▸ **JOB**: Convert every line of the listing below into a numbered list, omitting any blank lines.

(Element and text position data)
★ ★ ★ ★

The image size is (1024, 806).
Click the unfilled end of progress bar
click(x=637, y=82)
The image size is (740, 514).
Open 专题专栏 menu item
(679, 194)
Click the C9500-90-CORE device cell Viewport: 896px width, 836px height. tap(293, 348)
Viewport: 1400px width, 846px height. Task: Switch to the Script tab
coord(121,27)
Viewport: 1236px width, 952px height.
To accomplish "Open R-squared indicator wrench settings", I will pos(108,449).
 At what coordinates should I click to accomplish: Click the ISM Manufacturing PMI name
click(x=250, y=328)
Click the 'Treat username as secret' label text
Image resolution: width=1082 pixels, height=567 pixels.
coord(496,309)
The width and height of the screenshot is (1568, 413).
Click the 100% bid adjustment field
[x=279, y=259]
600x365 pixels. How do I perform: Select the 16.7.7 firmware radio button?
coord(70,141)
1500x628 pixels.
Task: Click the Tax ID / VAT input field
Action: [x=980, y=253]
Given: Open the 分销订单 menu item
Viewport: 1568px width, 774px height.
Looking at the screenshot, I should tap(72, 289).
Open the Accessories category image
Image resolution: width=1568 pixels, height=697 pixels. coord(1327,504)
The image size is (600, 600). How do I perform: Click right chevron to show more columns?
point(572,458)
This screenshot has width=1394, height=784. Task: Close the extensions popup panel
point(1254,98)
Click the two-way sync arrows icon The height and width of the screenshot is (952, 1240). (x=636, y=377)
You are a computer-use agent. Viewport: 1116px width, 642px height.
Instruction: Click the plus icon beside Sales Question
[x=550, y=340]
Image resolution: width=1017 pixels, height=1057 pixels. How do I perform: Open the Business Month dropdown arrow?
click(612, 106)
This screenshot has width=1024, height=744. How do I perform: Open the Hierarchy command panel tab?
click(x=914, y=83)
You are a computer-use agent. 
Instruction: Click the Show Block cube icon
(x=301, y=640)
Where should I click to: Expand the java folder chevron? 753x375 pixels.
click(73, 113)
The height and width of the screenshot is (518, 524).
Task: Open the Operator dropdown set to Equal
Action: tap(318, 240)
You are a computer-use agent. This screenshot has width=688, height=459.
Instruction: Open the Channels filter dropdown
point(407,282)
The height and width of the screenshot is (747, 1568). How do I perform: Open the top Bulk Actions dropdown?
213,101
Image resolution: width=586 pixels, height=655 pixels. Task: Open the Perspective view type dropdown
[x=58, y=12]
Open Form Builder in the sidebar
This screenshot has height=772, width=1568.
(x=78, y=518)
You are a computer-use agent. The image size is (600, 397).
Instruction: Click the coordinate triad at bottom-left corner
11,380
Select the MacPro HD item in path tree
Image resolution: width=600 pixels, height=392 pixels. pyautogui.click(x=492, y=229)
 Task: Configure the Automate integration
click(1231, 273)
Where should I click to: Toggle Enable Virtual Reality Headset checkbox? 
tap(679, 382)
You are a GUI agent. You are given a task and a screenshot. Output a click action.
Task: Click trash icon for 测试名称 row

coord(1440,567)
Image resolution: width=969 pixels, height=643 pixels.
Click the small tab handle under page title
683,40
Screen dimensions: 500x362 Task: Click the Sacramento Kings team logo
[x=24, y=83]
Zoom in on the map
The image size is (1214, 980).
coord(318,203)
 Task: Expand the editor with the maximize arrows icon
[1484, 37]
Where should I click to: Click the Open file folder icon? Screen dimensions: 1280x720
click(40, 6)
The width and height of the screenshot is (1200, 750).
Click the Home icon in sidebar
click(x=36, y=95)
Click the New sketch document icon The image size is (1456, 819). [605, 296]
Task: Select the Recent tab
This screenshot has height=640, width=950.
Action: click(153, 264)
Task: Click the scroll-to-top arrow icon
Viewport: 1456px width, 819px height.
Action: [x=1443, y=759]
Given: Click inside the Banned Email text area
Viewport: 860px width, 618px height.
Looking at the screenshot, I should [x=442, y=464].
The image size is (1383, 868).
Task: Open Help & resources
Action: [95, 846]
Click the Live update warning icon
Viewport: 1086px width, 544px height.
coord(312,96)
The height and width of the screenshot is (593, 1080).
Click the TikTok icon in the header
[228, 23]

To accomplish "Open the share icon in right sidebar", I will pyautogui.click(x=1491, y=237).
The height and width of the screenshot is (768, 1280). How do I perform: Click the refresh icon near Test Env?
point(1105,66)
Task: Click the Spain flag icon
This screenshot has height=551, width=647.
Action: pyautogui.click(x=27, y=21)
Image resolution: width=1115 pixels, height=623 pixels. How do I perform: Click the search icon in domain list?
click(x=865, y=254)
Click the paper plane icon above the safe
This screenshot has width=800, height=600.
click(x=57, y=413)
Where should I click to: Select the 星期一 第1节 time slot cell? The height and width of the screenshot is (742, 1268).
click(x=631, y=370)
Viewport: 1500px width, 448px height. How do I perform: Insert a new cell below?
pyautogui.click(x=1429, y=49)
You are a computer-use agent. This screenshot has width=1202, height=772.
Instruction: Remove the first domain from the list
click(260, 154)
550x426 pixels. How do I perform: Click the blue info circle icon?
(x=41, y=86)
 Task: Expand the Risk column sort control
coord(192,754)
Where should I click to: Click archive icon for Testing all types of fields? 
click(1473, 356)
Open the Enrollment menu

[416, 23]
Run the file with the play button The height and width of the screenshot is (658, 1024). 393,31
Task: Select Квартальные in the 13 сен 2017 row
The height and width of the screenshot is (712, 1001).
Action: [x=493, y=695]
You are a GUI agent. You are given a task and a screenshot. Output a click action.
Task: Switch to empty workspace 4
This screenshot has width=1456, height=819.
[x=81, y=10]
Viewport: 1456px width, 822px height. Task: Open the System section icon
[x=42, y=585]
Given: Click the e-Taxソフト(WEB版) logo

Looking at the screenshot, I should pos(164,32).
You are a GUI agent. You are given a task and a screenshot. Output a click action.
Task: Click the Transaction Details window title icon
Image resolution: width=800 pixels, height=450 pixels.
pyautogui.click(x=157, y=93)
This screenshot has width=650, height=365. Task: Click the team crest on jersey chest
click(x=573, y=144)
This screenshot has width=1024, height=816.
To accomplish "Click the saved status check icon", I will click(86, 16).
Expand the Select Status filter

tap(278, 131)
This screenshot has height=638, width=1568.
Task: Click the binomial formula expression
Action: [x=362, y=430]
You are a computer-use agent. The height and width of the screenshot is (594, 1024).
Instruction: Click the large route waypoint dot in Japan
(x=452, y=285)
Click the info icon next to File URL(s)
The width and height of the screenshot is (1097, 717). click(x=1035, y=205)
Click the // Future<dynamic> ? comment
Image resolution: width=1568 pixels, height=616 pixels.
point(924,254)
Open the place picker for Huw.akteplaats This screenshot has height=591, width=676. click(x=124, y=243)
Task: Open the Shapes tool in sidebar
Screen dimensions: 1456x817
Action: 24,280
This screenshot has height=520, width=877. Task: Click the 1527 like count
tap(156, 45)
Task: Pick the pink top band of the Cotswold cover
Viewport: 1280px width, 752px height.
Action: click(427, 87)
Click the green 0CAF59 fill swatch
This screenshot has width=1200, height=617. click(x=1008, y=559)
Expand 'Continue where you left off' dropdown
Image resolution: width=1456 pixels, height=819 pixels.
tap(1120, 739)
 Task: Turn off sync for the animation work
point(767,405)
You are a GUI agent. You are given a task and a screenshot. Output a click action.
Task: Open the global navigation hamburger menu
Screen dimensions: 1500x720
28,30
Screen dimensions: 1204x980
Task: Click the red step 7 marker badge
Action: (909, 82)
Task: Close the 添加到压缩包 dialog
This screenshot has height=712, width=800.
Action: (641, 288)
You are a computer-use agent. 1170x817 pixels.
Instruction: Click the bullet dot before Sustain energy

★ ★ ★ ★

▸ **SOLUTION FOR THIS PROBLEM**:
1. The image size is (1024, 806).
2. Click the unfilled end of progress bar
3. click(x=637, y=82)
4. The image size is (740, 514).
5. Open 专题专栏 menu item
6. (679, 194)
7. Click the C9500-90-CORE device cell Viewport: 896px width, 836px height. tap(293, 348)
8. Viewport: 1400px width, 846px height. Task: Switch to the Script tab
9. coord(121,27)
10. Viewport: 1236px width, 952px height.
11. To accomplish "Open R-squared indicator wrench settings", I will pos(108,449).
12.  At what coordinates should I click to accomplish: Click the ISM Manufacturing PMI name
13. click(x=250, y=328)
14. Click the 'Treat username as secret' label text
15. Image resolution: width=1082 pixels, height=567 pixels.
16. coord(496,309)
17. The width and height of the screenshot is (1568, 413).
18. Click the 100% bid adjustment field
19. [x=279, y=259]
20. 600x365 pixels. How do I perform: Select the 16.7.7 firmware radio button?
21. coord(70,141)
22. 1500x628 pixels.
23. Task: Click the Tax ID / VAT input field
24. Action: [x=980, y=253]
25. Given: Open the 分销订单 menu item
26. Viewport: 1568px width, 774px height.
27. Looking at the screenshot, I should tap(72, 289).
28. Open the Accessories category image
29. Image resolution: width=1568 pixels, height=697 pixels. coord(1327,504)
30. The image size is (600, 600). How do I perform: Click right chevron to show more columns?
31. point(572,458)
32. This screenshot has width=1394, height=784. Task: Close the extensions popup panel
33. point(1254,98)
34. Click the two-way sync arrows icon The height and width of the screenshot is (952, 1240). (x=636, y=377)
35. You are a computer-use agent. Viewport: 1116px width, 642px height.
36. Instruction: Click the plus icon beside Sales Question
37. [x=550, y=340]
38. Image resolution: width=1017 pixels, height=1057 pixels. How do I perform: Open the Business Month dropdown arrow?
39. click(612, 106)
40. This screenshot has width=1024, height=744. How do I perform: Open the Hierarchy command panel tab?
41. click(x=914, y=83)
42. You are a computer-use agent. 
43. Instruction: Click the Show Block cube icon
44. (x=301, y=640)
45. Where should I click to: Expand the java folder chevron? 753x375 pixels.
46. click(73, 113)
47. The height and width of the screenshot is (518, 524).
48. Task: Open the Operator dropdown set to Equal
49. Action: tap(318, 240)
50. You are a computer-use agent. This screenshot has width=688, height=459.
51. Instruction: Open the Channels filter dropdown
52. point(407,282)
53. The height and width of the screenshot is (747, 1568). How do I perform: Open the top Bulk Actions dropdown?
54. 213,101
55. Image resolution: width=586 pixels, height=655 pixels. Task: Open the Perspective view type dropdown
56. [x=58, y=12]
57. Open Form Builder in the sidebar
58. This screenshot has height=772, width=1568.
59. (x=78, y=518)
60. You are a computer-use agent. The image size is (600, 397).
61. Instruction: Click the coordinate triad at bottom-left corner
62. 11,380
63. Select the MacPro HD item in path tree
64. Image resolution: width=600 pixels, height=392 pixels. pyautogui.click(x=492, y=229)
65.  Task: Configure the Automate integration
66. click(1231, 273)
67. Where should I click to: Toggle Enable Virtual Reality Headset checkbox? 
68. tap(679, 382)
69. You are a GUI agent. You are given a task and a screenshot. Output a click action.
70. Task: Click trash icon for 测试名称 row
71. coord(1440,567)
72. Image resolution: width=969 pixels, height=643 pixels.
73. Click the small tab handle under page title
74. 683,40
75. Screen dimensions: 500x362 Task: Click the Sacramento Kings team logo
76. [x=24, y=83]
77. Zoom in on the map
78. The image size is (1214, 980).
79. coord(318,203)
80.  Task: Expand the editor with the maximize arrows icon
81. [1484, 37]
82. Where should I click to: Click the Open file folder icon? Screen dimensions: 1280x720
83. click(40, 6)
84. The width and height of the screenshot is (1200, 750).
85. Click the Home icon in sidebar
86. click(x=36, y=95)
87. Click the New sketch document icon The image size is (1456, 819). [605, 296]
88. Task: Select the Recent tab
89. This screenshot has height=640, width=950.
90. Action: click(153, 264)
91. Task: Click the scroll-to-top arrow icon
92. Viewport: 1456px width, 819px height.
93. Action: [x=1443, y=759]
94. Given: Click inside the Banned Email text area
95. Viewport: 860px width, 618px height.
96. Looking at the screenshot, I should [x=442, y=464].
97. The image size is (1383, 868).
98. Task: Open Help & resources
99. Action: [95, 846]
100. Click the Live update warning icon
101. Viewport: 1086px width, 544px height.
102. coord(312,96)
103. The height and width of the screenshot is (593, 1080).
104. Click the TikTok icon in the header
105. [228, 23]
106. To accomplish "Open the share icon in right sidebar", I will pyautogui.click(x=1491, y=237).
107. The height and width of the screenshot is (768, 1280). How do I perform: Click the refresh icon near Test Env?
108. point(1105,66)
109. Task: Click the Spain flag icon
110. This screenshot has height=551, width=647.
111. Action: pyautogui.click(x=27, y=21)
112. Image resolution: width=1115 pixels, height=623 pixels. How do I perform: Click the search icon in domain list?
113. click(x=865, y=254)
114. Click the paper plane icon above the safe
115. This screenshot has width=800, height=600.
116. click(x=57, y=413)
117. Where should I click to: Select the 星期一 第1节 time slot cell? The height and width of the screenshot is (742, 1268).
118. click(x=631, y=370)
119. Viewport: 1500px width, 448px height. How do I perform: Insert a new cell below?
120. pyautogui.click(x=1429, y=49)
121. You are a computer-use agent. This screenshot has width=1202, height=772.
122. Instruction: Remove the first domain from the list
123. click(260, 154)
124. 550x426 pixels. How do I perform: Click the blue info circle icon?
125. (x=41, y=86)
126.  Task: Expand the Risk column sort control
127. coord(192,754)
128. Where should I click to: Click archive icon for Testing all types of fields? 
129. click(1473, 356)
130. Open the Enrollment menu
131. [416, 23]
132. Run the file with the play button The height and width of the screenshot is (658, 1024). 393,31
133. Task: Select Квартальные in the 13 сен 2017 row
134. The height and width of the screenshot is (712, 1001).
135. Action: [x=493, y=695]
136. You are a GUI agent. You are given a task and a screenshot. Output a click action.
137. Task: Switch to empty workspace 4
138. This screenshot has width=1456, height=819.
139. [x=81, y=10]
140. Viewport: 1456px width, 822px height. Task: Open the System section icon
141. [x=42, y=585]
142. Given: Click the e-Taxソフト(WEB版) logo
143. Looking at the screenshot, I should pos(164,32).
144. You are a GUI agent. You are given a task and a screenshot. Output a click action.
145. Task: Click the Transaction Details window title icon
146. Image resolution: width=800 pixels, height=450 pixels.
147. pyautogui.click(x=157, y=93)
148. This screenshot has width=650, height=365. Task: Click the team crest on jersey chest
149. click(x=573, y=144)
150. This screenshot has width=1024, height=816.
151. To accomplish "Click the saved status check icon", I will click(86, 16).
152. Expand the Select Status filter
153. tap(278, 131)
154. This screenshot has height=638, width=1568.
155. Task: Click the binomial formula expression
156. Action: [x=362, y=430]
157. You are a computer-use agent. The height and width of the screenshot is (594, 1024).
158. Instruction: Click the large route waypoint dot in Japan
159. (x=452, y=285)
160. Click the info icon next to File URL(s)
161. The width and height of the screenshot is (1097, 717). click(x=1035, y=205)
162. Click the // Future<dynamic> ? comment
163. Image resolution: width=1568 pixels, height=616 pixels.
164. point(924,254)
165. Open the place picker for Huw.akteplaats This screenshot has height=591, width=676. click(x=124, y=243)
166. Task: Open the Shapes tool in sidebar
167. Screen dimensions: 1456x817
168. Action: 24,280
169. This screenshot has height=520, width=877. Task: Click the 1527 like count
170. tap(156, 45)
171. Task: Pick the pink top band of the Cotswold cover
172. Viewport: 1280px width, 752px height.
173. Action: click(427, 87)
174. Click the green 0CAF59 fill swatch
175. This screenshot has width=1200, height=617. click(x=1008, y=559)
176. Expand 'Continue where you left off' dropdown
177. Image resolution: width=1456 pixels, height=819 pixels.
178. tap(1120, 739)
179.  Task: Turn off sync for the animation work
180. point(767,405)
181. You are a GUI agent. You are given a task and a screenshot. Output a click action.
182. Task: Open the global navigation hamburger menu
183. Screen dimensions: 1500x720
184. 28,30
185. Screen dimensions: 1204x980
186. Task: Click the red step 7 marker badge
187. Action: (909, 82)
188. Task: Close the 添加到压缩包 dialog
189. This screenshot has height=712, width=800.
190. Action: (641, 288)
191. You are a computer-use agent. 1170x817 pixels.
192. Instruction: Click the bullet dot before Sustain energy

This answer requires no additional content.